A mi tío le devolví también unas quince mil pesetas que me había entregado con el mismo objeto que las Pastoras. No quería yo hacerme cargo de capitales ajenos. A Morla, de quien tenía diez mil duros, le anuncié también mi propósito de devolvérselos, y él, sintiéndolo mucho, me rogó que se los diese a Trujillo. La soledad horrible de mi vida me iba acorralando cada vez más, poniéndome fosco y encariñándome con la fea muerte. Y, para que se vea qué extensiones y qué horizontes nos ofrece la miseria humana, aún encontré un hombre que parecía más desesperado que yo. Este hombre era mi tío Rafael, que ya no hablaba, ni iba de caza, y sus ojos, más que fuentes, eran una traída de aguas, y había envejecido diez años en tres meses, y estaba como chocho, con manías y mimosidades pueriles. La diátesis de familia se cebaba en él, en aquella evolución postrera. Estaba suspendido todo el día y no se atrevía a salir a la calle, porque el suelo era siempre poco para él. A ratos se le antojaba ser una de esas figuras de yeso que venden los italianos de santi boniti barati, y creía ser llevado por la calle en el borde de una tabla, mirando a dos varas de sus pies el suelo en marcha, y él quieto, siempre en la orilla de la tabla, inclinado para caerse y sin caerse nunca. ¡Qué suplicio! Su mujer le consolaba algunas veces; pero otras le reñía, enfadándose de verle dominado por una tontuna tan contraria a la razón. No hubo desde entonces en el ánimo de mi tío nada secreto para mí, ni pesadumbre que no me confiase. Se vació todo, sintiendo no poco alivio. Entre otros disgustos, el más hondo y atormentador era que aquella loca de Eloísa se había tragado lo poco que él tenía para vivir. Presentósele un día gimoteando, ofreciole buen interés y devolución pronta, y él fue tan simple que… Por fin había logrado arrancarle una parte de la deuda y promesas del resto. «Aquí me tienes —añadió a lágrima viva—, en el fin de mi vida, expuesto a que el día de mañana tenga que pasar por el sonrojo de pedir un asiento en la mesa de cualquiera de mis yernos… Esto después de haber trabajado como un negro durante cuarenta años… ¡Pero es mucho Madrid este!…».

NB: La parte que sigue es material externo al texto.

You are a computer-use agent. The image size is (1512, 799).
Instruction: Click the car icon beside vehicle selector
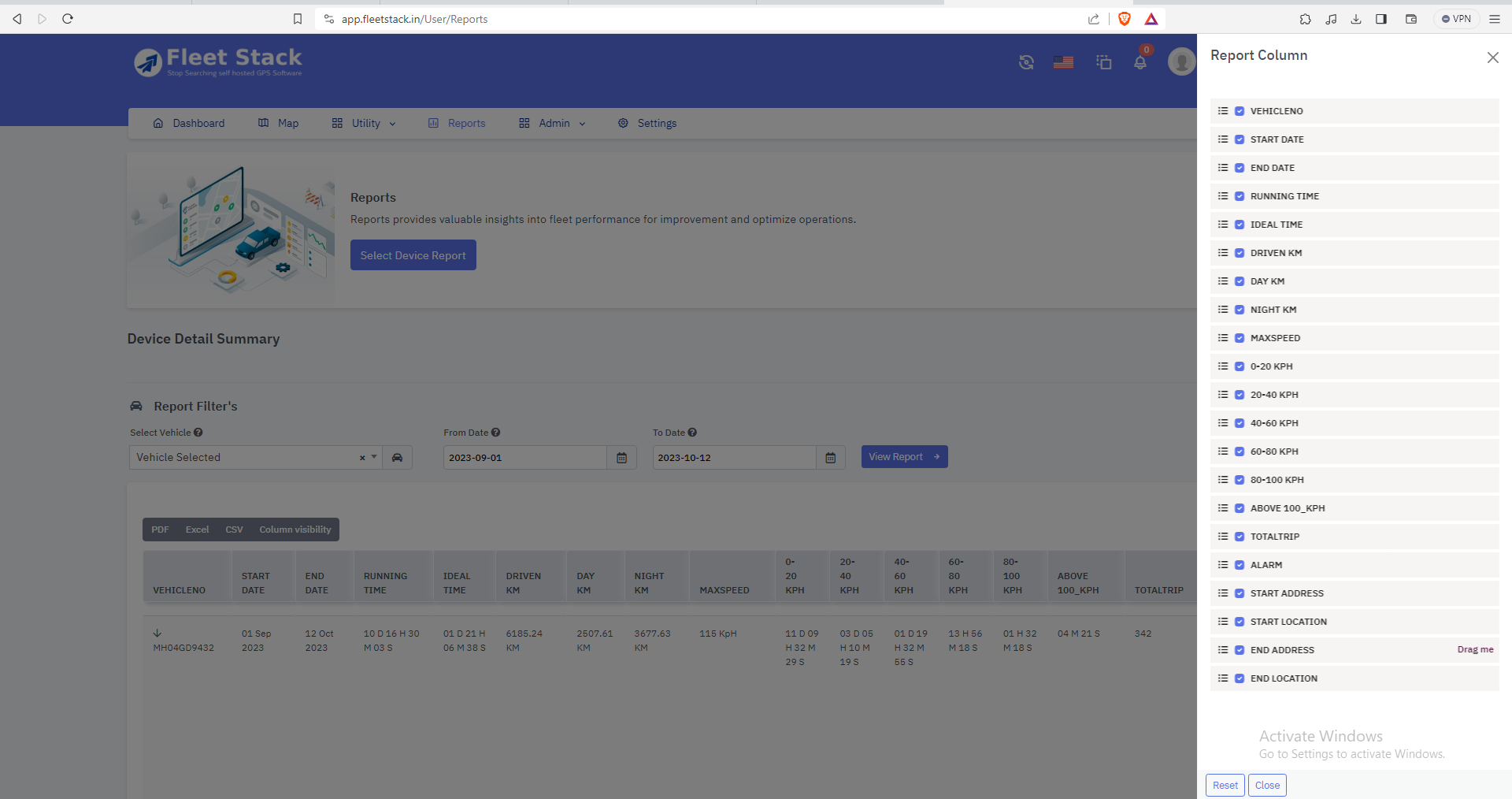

Quería llevar más adelante aún sus pruebas de confianza. Levantose del asiento para atrancar la puerta, y cuando estuvo seguro de que nadie nos oía, me dijo con voz cautelosa:

«Para que lo sepas todo, hijo… La causa de que al fin de la jornada nos encontremos tan desguarnecidos, es que esta pobre Pilar no me ha ayudado maldita cosa. Nunca supo más que gastar y gastar. ¿Ganaba yo mil? Pues ella a darse vida de mil y quinientos. Apretaba yo, y conforme me veía apretando, saltaba ella a los dos mil. De este modo ¿qué quieres que resulte? Miseria, vejez triste, y que le mantengan a uno sus yernos poco menos que de limosna. Me preguntarás que dónde han ido a parar mis ahorros. Derrama, hijo, tu imaginación por los teatros de esta pequeña Babel, por sus tiendas, por sus increíbles y desproporcionados lujos, y encontrarás en todas partes alguna gota de mi sangre. Dirás que me faltó carácter, y te responderé que ahí está el quid. Es el mal madrileño, esta indolencia, esta enervación que nos lleva a ser tolerantes con las infracciones de toda ley, así moral como económica, y a no ocuparnos de nada grave, con tal de que no nos falte el teatrito o la tertulia para pasar el rato de noche, el carruajito para zarandearnos, la buena ropa para pintarla por ahí, los trapitos de novedad para que a nuestras mujeres y a nuestras hijas las llamen elegantes y distinguidas, y aquí paro de contar, porque no acabaría.